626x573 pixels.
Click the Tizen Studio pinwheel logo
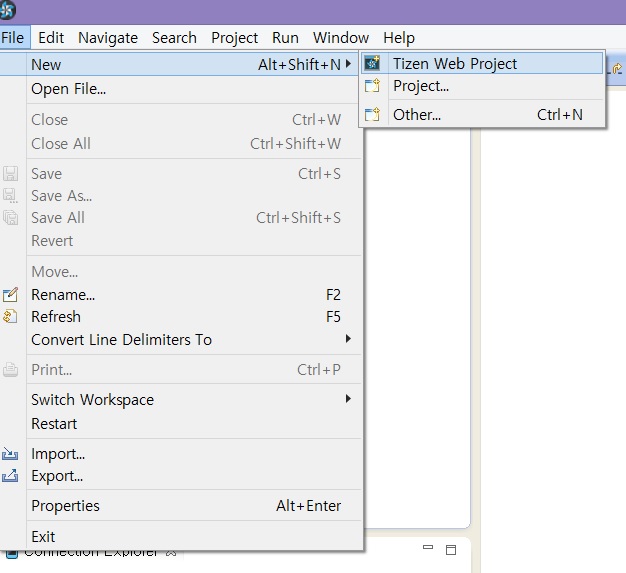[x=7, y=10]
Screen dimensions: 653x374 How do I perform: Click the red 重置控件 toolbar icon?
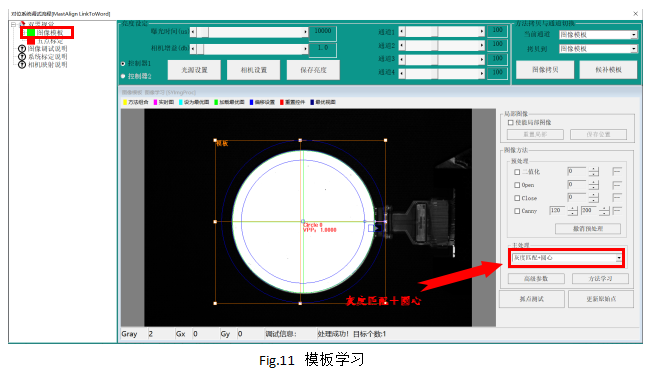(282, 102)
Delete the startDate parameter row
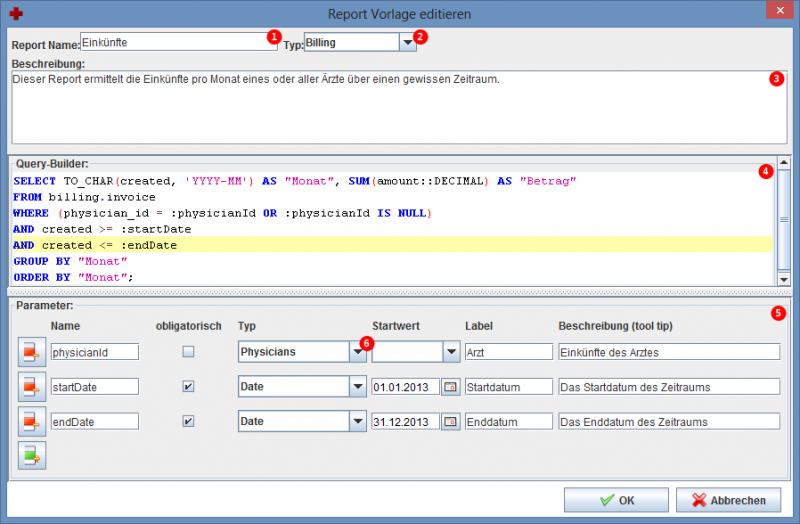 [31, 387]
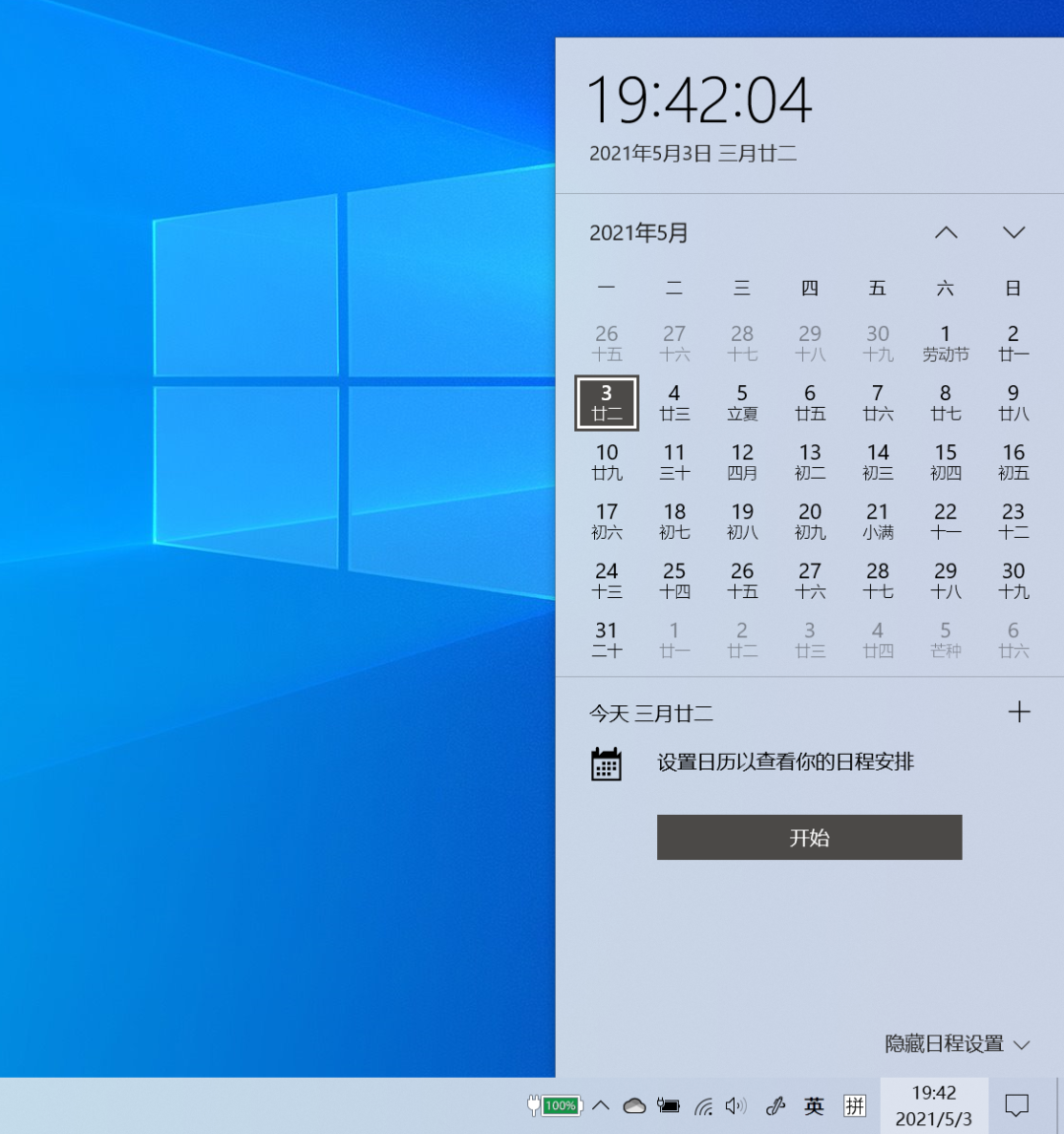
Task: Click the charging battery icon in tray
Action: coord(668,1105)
┄┄┄┄┄┄┄┄┄┄┄┄┄┄┄┄┄┄┄┄
■ **To do**: Repeat each of the entries above exactly, but do not carry over the pictures.

■ **Response**:
626x573 pixels.
Click the Tizen Studio pinwheel logo
[x=7, y=10]
Screen dimensions: 653x374 How do I perform: Click the red 重置控件 toolbar icon?
(282, 102)
Delete the startDate parameter row
 [31, 387]
Task: Click the charging battery icon in tray
Action: coord(668,1105)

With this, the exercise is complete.